◆ **TASK DIRECTIONS**
Count the lines in the material below that contain the string "agent", and give only that number.

Word and element location data

====

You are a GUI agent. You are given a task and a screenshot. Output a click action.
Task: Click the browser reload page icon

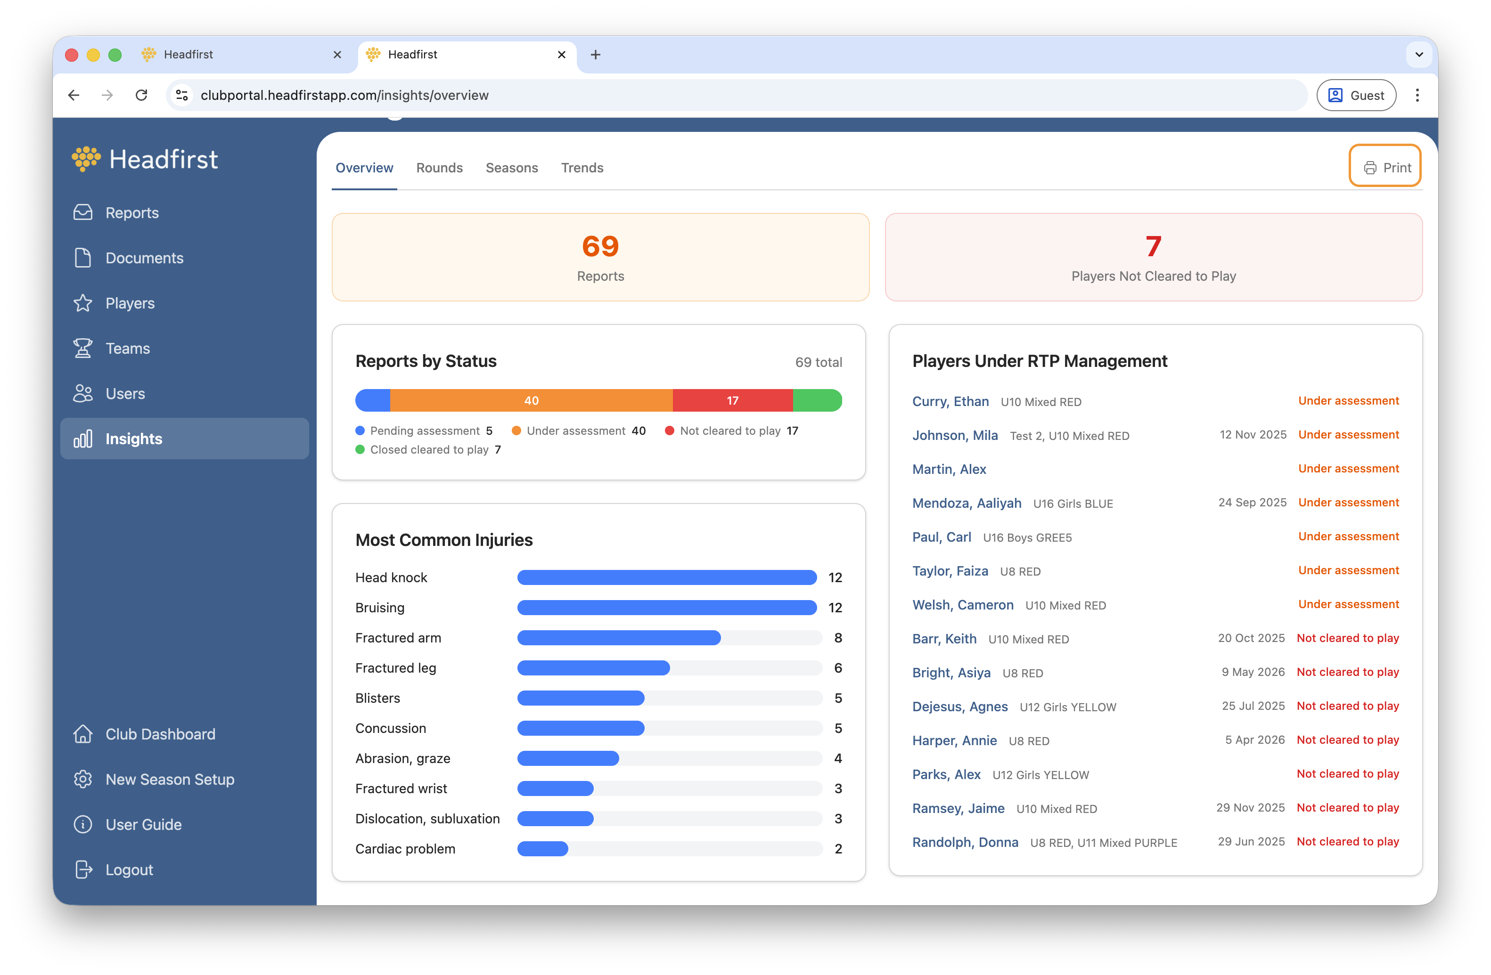coord(142,95)
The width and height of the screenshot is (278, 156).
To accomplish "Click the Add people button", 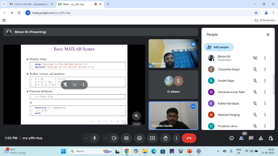I will [219, 47].
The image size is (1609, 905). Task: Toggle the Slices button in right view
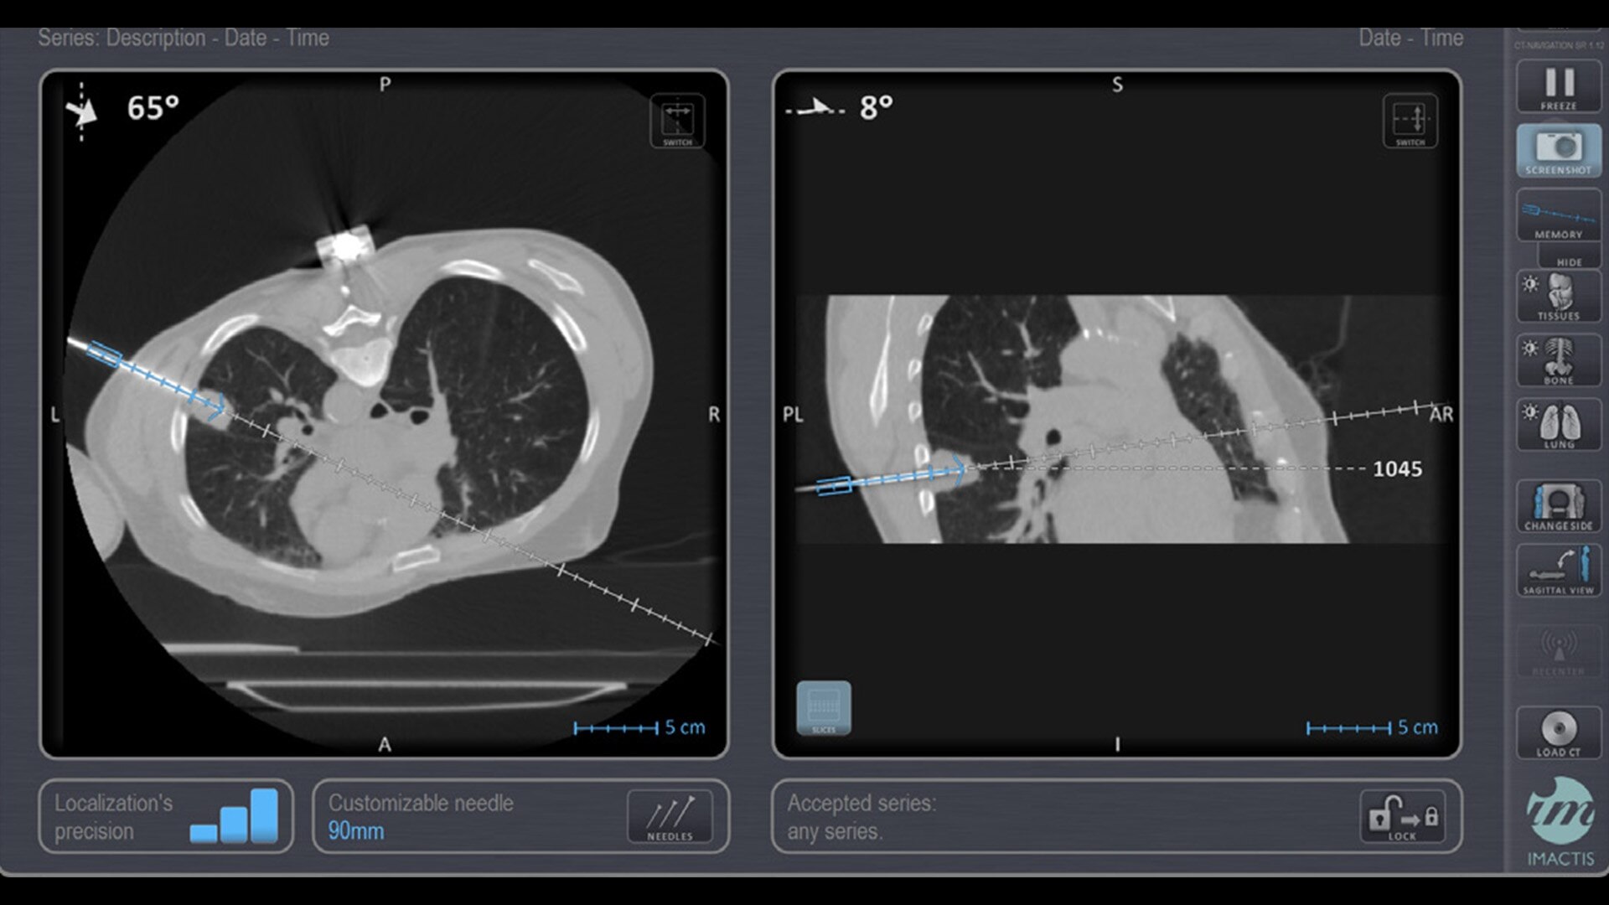pos(823,708)
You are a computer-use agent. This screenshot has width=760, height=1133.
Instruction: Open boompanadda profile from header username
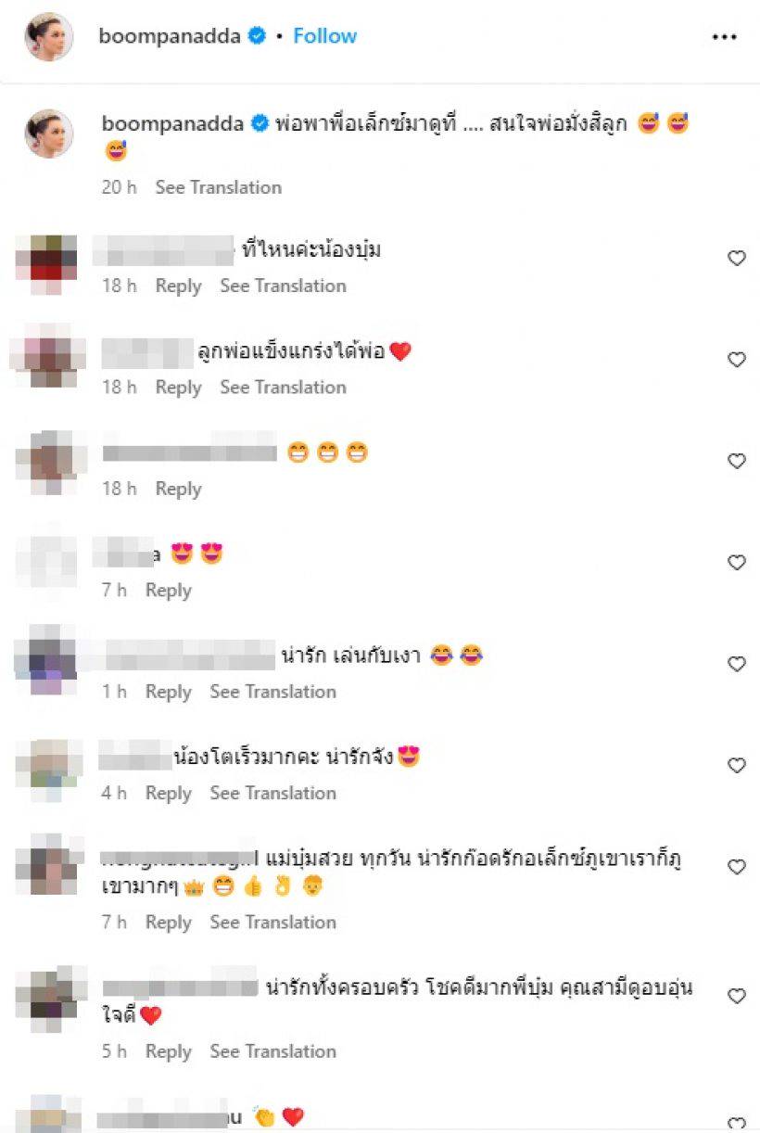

====

◆ **TASK ANSWER**
2